Aslı Erdoğan est une « virtuose des mots », comme l’a rappelé son ancienne éditrice française Françoise Nyssen en la décorant des insignes de Chevalier des Arts et des Lettres. Ses romans se distinguent par un style mordant et poétique, à fleur de peau. L’écriture lui apporte une sensation de plénitude fantastique : l’écriture de son recueil de nouvelles Le Mandarin miraculeux l’a ainsi soutenue lorsqu’elle travaillait au CERN de Genève, tout comme La Ville dont la cape est rouge lui permit de faire sens de son séjour à Rio. C’est aussi une autre façon de s’engager : « Il faut trouver les mots et les procédés littéraires les plus à même de toucher les lecteurs qui n’ont pas envie d’être confrontés au drame ou à la violence. […] Le recours à l’art et à la littérature est indispensable », explique-t-elle ainsi à Annick Cojean (Le Monde).
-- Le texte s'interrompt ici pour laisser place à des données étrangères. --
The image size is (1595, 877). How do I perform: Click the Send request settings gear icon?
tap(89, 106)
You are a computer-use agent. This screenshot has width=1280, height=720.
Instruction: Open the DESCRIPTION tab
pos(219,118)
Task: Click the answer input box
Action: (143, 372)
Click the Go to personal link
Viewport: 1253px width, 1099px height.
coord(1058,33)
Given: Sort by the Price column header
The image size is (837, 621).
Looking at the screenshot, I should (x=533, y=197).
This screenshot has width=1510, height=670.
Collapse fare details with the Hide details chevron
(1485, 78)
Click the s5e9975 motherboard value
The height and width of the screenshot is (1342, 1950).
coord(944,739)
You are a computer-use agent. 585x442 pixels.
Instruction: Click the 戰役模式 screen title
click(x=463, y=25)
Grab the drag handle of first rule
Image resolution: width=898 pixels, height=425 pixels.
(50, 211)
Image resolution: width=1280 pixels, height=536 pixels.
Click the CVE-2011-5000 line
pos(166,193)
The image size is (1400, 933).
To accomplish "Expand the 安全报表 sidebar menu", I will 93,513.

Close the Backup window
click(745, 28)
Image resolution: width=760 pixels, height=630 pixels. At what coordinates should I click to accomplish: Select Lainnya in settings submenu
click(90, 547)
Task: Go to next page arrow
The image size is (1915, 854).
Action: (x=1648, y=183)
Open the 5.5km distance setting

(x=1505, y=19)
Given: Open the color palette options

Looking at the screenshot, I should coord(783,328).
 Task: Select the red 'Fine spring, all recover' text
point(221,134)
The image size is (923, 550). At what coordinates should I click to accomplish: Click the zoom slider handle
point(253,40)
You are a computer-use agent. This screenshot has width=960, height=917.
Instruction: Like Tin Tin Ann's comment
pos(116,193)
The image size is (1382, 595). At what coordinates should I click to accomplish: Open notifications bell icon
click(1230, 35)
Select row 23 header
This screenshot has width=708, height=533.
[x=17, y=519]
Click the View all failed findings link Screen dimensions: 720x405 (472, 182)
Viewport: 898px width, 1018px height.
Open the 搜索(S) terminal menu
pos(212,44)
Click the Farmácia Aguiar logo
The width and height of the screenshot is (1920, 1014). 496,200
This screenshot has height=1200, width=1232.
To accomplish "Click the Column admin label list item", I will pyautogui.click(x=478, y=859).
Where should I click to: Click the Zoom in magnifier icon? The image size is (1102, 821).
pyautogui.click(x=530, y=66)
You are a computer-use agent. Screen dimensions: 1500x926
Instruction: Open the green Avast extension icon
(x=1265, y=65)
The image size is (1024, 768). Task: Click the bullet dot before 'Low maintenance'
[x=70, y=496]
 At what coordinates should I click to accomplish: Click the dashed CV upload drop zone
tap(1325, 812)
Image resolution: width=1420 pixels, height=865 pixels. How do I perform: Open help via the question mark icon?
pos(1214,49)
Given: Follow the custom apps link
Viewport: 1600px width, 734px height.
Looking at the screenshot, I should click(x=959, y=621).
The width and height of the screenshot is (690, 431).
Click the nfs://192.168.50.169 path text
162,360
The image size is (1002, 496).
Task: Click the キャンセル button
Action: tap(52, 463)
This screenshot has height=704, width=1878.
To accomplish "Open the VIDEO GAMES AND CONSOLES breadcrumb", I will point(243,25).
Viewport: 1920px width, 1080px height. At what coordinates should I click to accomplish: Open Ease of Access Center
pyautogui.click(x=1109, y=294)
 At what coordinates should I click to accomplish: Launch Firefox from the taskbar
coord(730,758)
Après Le bâtiment de pierre, qui dénonçait le système carcéral turc dès 2009, et Le silence même n’est plus à toi, un recueil des textes qui lui ont valu la prison, c’est son tout premier roman qui est publié en français : L’Homme coquillage. Une chercheuse en physique nucléaire, invitée dans le cadre d’un séminaire sur l’île de Sainte-Croix, aux Caraïbes, s’échappe d’un groupe étouffant pour explorer l’île. Elle y rencontre un vendeur de coquillages au visage lacéré par la police, et découvre la culture caraïbe, « immensément riche, originale et métissée, fruit de siècles de haines et de douleur. » Un roman qui annonce déjà les grand thèmes de son œuvre : sa solitude, ses combats politiques, sa fascination pour les marges et la force de ses personnages. Un roman fondateur, qui est aussi un hymne à la sensualité et à la violence des tropiques.
Bibliographie
- L’homme coquillage (Actes Sud, 2018)
- Le silence même n’est plus à toi (Actes Sud, 2017)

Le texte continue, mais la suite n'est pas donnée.